このやり取りが示すとおり、他人は私を明るい性格だと思っている。彼らの印象が間違っているものとは思わない。自分が思う自分と異なっているだけで、他人が思う自分の印象も、自分であることに変わりはないからである。
けれども、自分は「暗いヤツではないから」ショッキングピンクが好きなわけではない。他人に明るい人間だと思われたいから、という理由でもない。
自分の理想とする人間像の問題なのだ。
私はジトジトした湿気深い性格だが、他人の意見に流されることが好きではない。規則では決まっていない事柄に対する判断基準の軸くらい、自分の中に持っていたい。実際に、自分なりの軸を持てているかは別問題だが、少なくとも自分は、そういう人間でありたいとは思っている。
ショッキングピンクのような人間になりたいのだ。
裏と表がなく、底が見えないくらい深いが、それでいて明るい色の人間になりたい。
人は、自分にないものに惹かれるという。私は、ショッキングピンク要素のない性格だから、惹かれているのだと思う。自分にはない要素を、色彩表現で探し出そうとしているのだ。
以上のように、私がショッキングピンクが好きな理由は、他人が思っているものと異なっている。
しかし、この鮮やかな色を身につけるだけで、クロイロ人間がシロイロ人間に擬態することに成功しているのだから、悪いことではないのかもしれない。
以前は「なぜ自己認識と他者認識に差異が生じるのか」と真剣に悩んでいたが、こうして考えると「どちらも自分なのだから、どちらでもいいじゃないか」と割り切れる。

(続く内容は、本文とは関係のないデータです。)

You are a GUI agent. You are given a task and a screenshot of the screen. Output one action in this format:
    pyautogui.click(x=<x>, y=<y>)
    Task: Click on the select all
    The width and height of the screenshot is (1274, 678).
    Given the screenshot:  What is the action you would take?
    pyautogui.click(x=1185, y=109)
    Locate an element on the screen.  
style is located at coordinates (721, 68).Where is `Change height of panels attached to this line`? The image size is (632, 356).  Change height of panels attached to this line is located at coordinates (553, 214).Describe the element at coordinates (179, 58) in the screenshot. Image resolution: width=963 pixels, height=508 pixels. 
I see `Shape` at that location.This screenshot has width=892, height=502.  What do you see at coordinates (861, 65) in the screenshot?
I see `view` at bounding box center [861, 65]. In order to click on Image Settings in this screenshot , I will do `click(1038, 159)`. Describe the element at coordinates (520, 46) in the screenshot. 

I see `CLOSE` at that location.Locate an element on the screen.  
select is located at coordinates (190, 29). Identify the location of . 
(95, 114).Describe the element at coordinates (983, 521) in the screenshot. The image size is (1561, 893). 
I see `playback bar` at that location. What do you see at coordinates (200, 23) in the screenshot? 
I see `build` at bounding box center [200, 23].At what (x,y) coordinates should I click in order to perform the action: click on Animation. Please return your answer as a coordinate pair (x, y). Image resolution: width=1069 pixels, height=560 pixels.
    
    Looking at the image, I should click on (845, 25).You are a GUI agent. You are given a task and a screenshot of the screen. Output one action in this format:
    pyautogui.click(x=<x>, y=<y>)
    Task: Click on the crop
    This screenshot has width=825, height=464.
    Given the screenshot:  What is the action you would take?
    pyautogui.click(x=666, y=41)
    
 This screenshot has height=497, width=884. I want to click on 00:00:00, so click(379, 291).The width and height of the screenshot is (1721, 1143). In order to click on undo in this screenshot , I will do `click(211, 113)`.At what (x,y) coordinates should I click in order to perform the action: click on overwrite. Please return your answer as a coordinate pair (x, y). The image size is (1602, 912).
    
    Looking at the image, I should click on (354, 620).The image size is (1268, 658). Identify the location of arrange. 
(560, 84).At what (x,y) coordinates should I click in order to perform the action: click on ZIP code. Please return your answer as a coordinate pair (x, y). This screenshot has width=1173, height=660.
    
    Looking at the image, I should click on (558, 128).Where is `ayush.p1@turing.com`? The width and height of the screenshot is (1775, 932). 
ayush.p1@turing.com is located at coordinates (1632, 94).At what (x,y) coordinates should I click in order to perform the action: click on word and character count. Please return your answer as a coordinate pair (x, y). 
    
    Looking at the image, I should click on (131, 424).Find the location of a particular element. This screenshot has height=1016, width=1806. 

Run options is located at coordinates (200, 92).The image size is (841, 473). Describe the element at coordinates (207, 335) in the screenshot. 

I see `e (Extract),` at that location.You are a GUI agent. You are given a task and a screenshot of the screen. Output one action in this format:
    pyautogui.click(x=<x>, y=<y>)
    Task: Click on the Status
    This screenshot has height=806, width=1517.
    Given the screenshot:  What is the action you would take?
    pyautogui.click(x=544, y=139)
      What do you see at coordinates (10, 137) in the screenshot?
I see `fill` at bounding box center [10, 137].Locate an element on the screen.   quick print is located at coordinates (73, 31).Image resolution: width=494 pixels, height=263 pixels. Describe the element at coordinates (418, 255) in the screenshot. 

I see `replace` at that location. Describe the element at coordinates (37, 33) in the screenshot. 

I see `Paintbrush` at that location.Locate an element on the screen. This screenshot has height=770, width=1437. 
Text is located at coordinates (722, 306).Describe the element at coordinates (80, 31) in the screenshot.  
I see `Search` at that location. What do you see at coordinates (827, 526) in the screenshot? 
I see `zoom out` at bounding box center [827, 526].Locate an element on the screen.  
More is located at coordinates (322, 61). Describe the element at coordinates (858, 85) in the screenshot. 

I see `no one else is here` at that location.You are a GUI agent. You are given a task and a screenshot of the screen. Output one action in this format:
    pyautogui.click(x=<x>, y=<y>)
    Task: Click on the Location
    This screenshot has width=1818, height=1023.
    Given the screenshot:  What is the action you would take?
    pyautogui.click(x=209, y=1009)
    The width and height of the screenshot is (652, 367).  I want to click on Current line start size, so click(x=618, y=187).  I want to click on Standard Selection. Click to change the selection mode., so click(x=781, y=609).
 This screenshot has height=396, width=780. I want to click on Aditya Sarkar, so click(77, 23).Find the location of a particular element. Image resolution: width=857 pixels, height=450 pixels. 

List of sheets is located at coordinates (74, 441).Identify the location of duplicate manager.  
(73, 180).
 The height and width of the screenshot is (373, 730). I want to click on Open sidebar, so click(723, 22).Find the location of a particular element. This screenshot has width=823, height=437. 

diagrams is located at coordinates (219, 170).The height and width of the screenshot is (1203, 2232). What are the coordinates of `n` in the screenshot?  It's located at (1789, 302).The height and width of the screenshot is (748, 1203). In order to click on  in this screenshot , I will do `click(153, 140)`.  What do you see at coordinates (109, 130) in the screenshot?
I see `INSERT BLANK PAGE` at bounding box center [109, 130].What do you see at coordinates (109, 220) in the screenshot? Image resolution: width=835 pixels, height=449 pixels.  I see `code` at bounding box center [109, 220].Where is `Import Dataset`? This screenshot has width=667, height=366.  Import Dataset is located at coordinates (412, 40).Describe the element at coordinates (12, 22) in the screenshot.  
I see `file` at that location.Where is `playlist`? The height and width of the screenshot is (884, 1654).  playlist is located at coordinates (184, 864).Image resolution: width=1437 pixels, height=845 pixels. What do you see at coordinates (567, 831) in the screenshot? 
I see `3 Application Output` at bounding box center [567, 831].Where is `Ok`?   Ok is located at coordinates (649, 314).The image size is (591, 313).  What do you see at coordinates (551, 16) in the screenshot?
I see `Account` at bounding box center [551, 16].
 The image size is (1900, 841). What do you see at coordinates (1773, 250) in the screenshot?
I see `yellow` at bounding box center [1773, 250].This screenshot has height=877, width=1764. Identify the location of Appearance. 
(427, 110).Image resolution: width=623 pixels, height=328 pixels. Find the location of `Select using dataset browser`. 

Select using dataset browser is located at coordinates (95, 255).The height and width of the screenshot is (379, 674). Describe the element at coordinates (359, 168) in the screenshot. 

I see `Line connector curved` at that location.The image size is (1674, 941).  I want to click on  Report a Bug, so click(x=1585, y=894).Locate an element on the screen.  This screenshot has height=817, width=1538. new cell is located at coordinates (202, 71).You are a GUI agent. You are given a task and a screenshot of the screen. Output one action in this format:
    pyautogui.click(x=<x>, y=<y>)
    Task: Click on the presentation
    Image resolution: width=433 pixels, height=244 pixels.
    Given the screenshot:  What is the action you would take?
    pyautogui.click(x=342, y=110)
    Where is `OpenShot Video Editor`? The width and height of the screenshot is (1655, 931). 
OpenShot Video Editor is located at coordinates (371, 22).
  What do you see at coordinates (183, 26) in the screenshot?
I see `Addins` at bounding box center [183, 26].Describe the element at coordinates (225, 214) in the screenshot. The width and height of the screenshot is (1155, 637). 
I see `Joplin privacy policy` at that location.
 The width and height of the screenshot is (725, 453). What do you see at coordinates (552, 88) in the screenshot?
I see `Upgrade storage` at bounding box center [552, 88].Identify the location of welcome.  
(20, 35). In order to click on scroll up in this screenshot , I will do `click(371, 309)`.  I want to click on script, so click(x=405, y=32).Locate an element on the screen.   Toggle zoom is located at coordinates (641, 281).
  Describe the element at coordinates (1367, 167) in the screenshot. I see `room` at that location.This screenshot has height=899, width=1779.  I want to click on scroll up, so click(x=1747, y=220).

黒色もショッキングピンクも、どちらも自分の軸。軸が二本あったら、使い分けができて気分を軽くすることもできる。
あれ。いい事づくめじゃないですか。
ここまで考えてきたが、自分はこの二色が好きなのだから、どちらも身につけたら解決するのではないか。
黒色は、どんな色と組み合わせても、順応してくれる。
バイバイ、心の岩石。
また忘れた頃に、現れるだろうけど、その時は丸い石ころになっていてくれ。